FAMILY BUTCHER CELEBRATES GOLDEN JUBILEE
A few weeks ago, our “Chef of the Week” Mrs Norman King, licensee of The Teddington Cross Hands, said how important it was to have a good butcher. One of the oldest, if not the oldest, family butchers in Cheltenham, Waltham’s of Suffolk Parade, celebrates its golden jubilee this week.
There is still a place for the family butcher, contends the present owner, Mr Eric Waltham. “While we cannot always compete with price, we can compete with service, delivery and what is important, with the choice of meat.” “Our customers prefer to choose the meat we recommend. When the meat is pre-packed it is difficult for the average housewife to tell the difference between a good cut or poor. The meat might look red and tasty but that doesn’t mean that it is a good cut,” he said.
CHEERFUL SERVICE
Fifty years ago , the average Cheltenham family of about ten would have solemnly sat down every Sunday to a 10lb English roast or leg of mutton – today there are few pre packed joints more than 1 ½ lb and the 1960s style family of four buy stream-lined 3-4lb roasts.
SUNDAY ROAST
Compared to 50 years ago, the modern housewife is more price conscious and spends a smaller proportion of the family budget on meat. “People are now buying by price not weight. They eat less meat preferring to spend more of their money on clothes, entertainment and motor cars.” “Forty years ago a butcher’s assistant, earning 50s (shillings) (£2.50) a week would buy for his family 8 to 10 shillings (40 to 50p) worth of meat, a fifth of his works wage.”
IMPORTED MEAT
Waltham’s has always had a reputation for good quality English meat. Until 1955, it was the last family butcher in Cheltenham to be allowed to slaughter on the premises and the only one to be given a licence after the restrictions of the second world war.
They bought from local farmers, and at the Gloucester, Tewkesbury and Andoversford markets.
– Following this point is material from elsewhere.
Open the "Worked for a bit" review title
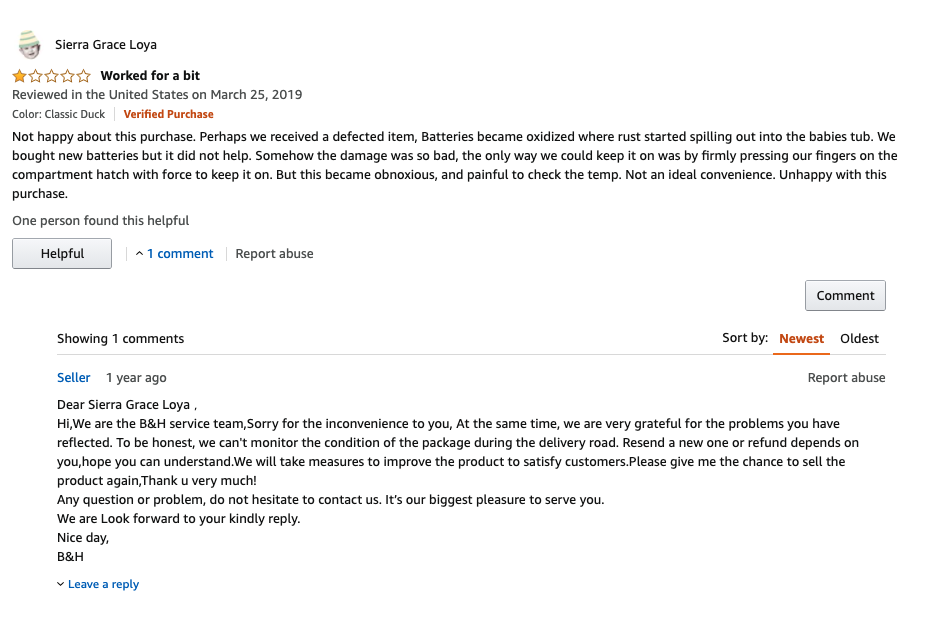Screen dimensions: 930x622 pos(150,76)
Even the meat trade has altered radically in the past 50 years, says Mr Waltham. “With technical advances it has become scientific.”
COURSE AT COLLEGE
Also completing the family approach to the trade has been his wife, Hildegard. Whether Walthams’ will continue for another 50 years as a family butchers no one can foretell. Their daughter, 17 year old Monica, is hesitating between becoming a dental surgeon or a model, and there is no son to carry on the name.